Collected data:

# # # #

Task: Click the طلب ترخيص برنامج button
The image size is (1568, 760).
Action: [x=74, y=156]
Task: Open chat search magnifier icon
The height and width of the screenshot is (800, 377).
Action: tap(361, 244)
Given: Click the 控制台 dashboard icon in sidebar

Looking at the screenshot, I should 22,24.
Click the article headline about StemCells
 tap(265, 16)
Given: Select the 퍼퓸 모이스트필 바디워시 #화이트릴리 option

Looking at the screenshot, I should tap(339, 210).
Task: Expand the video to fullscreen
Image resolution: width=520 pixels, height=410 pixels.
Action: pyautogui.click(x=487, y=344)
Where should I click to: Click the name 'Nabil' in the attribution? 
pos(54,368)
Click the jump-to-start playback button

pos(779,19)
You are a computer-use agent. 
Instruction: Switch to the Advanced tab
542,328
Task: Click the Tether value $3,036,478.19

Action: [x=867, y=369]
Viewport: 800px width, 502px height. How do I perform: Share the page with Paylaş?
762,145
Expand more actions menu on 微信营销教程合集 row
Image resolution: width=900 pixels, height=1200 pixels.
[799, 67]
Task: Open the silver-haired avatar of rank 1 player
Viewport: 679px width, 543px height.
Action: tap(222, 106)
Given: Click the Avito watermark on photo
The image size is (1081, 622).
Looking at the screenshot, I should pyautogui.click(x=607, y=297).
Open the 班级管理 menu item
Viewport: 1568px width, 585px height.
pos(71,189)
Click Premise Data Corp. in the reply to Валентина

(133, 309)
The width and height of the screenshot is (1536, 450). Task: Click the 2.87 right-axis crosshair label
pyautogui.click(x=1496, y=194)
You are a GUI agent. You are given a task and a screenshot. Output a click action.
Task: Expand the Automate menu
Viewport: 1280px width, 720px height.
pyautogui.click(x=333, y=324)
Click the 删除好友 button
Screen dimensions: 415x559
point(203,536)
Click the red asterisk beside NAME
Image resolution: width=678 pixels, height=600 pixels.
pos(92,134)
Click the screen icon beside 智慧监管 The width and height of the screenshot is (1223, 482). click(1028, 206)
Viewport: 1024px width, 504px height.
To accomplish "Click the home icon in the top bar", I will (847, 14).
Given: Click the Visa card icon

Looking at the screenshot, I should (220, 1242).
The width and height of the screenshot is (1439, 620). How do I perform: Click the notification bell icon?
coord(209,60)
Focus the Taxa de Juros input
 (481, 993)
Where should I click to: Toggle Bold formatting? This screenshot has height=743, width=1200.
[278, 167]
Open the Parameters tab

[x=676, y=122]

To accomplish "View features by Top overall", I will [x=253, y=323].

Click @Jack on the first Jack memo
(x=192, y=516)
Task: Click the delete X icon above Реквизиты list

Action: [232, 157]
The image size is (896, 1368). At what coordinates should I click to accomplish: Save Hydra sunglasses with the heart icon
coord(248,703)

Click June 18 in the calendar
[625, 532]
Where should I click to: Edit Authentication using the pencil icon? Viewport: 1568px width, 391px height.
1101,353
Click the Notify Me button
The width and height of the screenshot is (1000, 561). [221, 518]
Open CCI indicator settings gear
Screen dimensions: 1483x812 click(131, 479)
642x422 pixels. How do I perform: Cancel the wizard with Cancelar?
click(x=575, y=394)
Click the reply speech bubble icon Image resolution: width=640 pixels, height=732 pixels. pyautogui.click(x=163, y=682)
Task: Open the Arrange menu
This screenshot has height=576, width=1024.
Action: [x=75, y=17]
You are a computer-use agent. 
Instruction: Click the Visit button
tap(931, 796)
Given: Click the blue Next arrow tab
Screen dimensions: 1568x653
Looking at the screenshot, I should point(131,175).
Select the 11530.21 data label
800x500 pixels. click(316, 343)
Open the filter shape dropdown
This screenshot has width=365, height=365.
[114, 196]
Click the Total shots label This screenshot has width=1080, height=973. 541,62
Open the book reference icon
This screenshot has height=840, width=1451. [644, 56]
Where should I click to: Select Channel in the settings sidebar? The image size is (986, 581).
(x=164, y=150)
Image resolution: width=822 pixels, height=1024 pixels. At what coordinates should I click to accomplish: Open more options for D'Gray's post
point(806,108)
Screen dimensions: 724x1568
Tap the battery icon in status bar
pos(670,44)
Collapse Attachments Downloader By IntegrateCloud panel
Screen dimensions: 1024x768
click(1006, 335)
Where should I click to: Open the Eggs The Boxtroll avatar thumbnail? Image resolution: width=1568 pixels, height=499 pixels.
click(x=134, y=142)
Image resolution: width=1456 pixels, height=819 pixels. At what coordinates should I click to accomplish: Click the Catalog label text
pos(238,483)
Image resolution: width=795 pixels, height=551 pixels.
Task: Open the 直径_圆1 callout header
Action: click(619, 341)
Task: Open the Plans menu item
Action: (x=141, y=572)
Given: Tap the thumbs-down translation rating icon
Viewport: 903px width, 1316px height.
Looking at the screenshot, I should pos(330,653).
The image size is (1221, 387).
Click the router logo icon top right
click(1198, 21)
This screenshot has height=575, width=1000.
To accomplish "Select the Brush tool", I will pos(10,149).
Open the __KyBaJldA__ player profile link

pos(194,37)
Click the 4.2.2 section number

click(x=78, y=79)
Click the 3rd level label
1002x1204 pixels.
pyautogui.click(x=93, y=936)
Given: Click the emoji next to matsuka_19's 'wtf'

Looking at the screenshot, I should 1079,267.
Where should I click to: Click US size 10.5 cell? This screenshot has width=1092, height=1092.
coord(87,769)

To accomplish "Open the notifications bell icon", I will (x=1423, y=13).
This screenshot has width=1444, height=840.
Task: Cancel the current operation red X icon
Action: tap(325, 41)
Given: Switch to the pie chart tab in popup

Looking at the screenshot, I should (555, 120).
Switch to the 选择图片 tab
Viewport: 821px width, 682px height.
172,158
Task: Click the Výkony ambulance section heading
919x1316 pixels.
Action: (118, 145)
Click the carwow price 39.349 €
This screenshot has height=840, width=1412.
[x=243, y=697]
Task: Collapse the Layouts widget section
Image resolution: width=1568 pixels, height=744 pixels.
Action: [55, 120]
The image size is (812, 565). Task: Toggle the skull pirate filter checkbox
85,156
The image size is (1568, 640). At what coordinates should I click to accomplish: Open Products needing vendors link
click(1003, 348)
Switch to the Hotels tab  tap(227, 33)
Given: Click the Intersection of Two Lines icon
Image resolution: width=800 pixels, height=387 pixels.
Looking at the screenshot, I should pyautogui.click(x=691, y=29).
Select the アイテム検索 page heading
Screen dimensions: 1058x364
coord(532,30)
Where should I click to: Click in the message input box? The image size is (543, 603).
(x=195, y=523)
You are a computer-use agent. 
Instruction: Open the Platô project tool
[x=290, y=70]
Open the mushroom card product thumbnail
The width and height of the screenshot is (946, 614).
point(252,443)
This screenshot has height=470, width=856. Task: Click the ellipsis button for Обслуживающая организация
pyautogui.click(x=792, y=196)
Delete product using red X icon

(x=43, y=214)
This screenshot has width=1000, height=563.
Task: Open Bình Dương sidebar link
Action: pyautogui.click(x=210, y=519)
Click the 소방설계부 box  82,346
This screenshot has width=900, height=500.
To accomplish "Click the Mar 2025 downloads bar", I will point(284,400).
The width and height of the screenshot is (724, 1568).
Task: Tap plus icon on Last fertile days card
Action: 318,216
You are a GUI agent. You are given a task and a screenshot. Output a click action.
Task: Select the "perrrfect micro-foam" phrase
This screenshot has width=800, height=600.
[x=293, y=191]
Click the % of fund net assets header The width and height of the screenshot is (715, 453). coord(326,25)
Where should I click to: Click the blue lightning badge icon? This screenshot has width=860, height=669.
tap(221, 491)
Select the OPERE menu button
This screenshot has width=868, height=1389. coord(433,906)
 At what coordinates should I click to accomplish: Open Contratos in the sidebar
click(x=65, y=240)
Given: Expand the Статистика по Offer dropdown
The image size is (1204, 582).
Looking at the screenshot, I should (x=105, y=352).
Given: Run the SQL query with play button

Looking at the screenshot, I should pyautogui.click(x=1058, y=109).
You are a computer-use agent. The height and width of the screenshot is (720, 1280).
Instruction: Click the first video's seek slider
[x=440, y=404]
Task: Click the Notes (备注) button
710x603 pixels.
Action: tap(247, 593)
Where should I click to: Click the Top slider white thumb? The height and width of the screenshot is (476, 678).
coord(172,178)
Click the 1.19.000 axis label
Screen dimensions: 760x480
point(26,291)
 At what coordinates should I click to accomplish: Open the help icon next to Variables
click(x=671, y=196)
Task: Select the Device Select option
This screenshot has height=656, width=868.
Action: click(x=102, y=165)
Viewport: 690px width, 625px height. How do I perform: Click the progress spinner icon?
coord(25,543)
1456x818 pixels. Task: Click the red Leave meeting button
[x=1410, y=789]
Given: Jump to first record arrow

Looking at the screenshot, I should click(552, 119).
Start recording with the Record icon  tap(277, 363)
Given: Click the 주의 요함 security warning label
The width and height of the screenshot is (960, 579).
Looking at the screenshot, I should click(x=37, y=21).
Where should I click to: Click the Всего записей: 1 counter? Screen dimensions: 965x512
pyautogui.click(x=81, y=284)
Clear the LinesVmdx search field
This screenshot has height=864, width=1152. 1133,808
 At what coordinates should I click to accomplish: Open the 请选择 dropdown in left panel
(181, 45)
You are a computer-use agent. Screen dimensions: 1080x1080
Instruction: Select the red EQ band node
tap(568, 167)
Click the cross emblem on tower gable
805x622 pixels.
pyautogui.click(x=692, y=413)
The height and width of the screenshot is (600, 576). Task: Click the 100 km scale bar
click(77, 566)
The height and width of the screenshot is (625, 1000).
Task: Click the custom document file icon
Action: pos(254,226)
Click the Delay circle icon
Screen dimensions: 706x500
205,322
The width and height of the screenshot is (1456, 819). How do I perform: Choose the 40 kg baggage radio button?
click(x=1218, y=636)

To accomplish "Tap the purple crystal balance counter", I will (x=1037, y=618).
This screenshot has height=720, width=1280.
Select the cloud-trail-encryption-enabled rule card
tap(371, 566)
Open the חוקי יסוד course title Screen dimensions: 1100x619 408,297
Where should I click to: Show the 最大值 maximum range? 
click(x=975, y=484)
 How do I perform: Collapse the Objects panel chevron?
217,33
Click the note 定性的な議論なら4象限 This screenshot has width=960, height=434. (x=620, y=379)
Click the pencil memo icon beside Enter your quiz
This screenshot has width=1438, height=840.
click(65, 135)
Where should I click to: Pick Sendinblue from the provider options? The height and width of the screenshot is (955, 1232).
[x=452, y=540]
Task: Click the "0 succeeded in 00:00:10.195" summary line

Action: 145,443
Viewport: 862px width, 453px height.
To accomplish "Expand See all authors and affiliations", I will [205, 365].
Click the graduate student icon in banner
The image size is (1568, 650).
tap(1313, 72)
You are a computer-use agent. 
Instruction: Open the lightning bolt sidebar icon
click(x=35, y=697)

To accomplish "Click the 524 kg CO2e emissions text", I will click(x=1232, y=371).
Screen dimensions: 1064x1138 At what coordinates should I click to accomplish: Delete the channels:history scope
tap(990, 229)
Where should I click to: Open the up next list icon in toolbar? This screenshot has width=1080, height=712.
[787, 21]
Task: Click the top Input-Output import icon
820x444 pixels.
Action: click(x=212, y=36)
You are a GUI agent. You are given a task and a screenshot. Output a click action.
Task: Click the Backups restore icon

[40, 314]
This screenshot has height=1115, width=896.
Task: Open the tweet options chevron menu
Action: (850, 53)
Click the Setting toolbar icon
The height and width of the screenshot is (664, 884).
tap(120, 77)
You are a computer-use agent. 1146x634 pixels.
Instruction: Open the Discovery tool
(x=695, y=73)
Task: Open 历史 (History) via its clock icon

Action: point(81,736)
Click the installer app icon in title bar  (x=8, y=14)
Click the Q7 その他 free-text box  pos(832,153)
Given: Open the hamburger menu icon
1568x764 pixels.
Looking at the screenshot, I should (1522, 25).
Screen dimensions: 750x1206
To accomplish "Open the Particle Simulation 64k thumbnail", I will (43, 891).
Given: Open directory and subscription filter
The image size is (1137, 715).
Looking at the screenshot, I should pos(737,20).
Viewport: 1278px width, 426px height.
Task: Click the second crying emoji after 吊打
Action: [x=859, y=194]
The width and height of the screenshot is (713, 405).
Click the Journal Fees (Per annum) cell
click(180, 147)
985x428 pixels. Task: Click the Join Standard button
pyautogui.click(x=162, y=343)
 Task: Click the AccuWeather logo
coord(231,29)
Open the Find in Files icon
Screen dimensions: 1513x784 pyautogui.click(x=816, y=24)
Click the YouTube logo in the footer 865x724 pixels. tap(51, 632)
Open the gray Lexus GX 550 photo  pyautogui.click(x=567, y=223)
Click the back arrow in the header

# # # #

## [EXERCISE OBJECTIVE]
In the data above, start at the line that has "This screenshot has width=1438, height=840.", stop after the line that has "Click the installer", and print every line in between exactly as it stands.

## [FINAL ANSWER]
This screenshot has width=1438, height=840.
click(65, 135)
Where should I click to: Pick Sendinblue from the provider options? The height and width of the screenshot is (955, 1232).
[x=452, y=540]
Task: Click the "0 succeeded in 00:00:10.195" summary line

Action: 145,443
Viewport: 862px width, 453px height.
To accomplish "Expand See all authors and affiliations", I will [205, 365].
Click the graduate student icon in banner
The image size is (1568, 650).
tap(1313, 72)
You are a computer-use agent. 
Instruction: Open the lightning bolt sidebar icon
click(x=35, y=697)

To accomplish "Click the 524 kg CO2e emissions text", I will click(x=1232, y=371).
Screen dimensions: 1064x1138 At what coordinates should I click to accomplish: Delete the channels:history scope
tap(990, 229)
Where should I click to: Open the up next list icon in toolbar? This screenshot has width=1080, height=712.
[787, 21]
Task: Click the top Input-Output import icon
820x444 pixels.
Action: click(x=212, y=36)
You are a GUI agent. You are given a task and a screenshot. Output a click action.
Task: Click the Backups restore icon

[40, 314]
This screenshot has height=1115, width=896.
Task: Open the tweet options chevron menu
Action: (850, 53)
Click the Setting toolbar icon
The height and width of the screenshot is (664, 884).
tap(120, 77)
You are a computer-use agent. 1146x634 pixels.
Instruction: Open the Discovery tool
(x=695, y=73)
Task: Open 历史 (History) via its clock icon

Action: point(81,736)
Click the installer app icon in title bar  (x=8, y=14)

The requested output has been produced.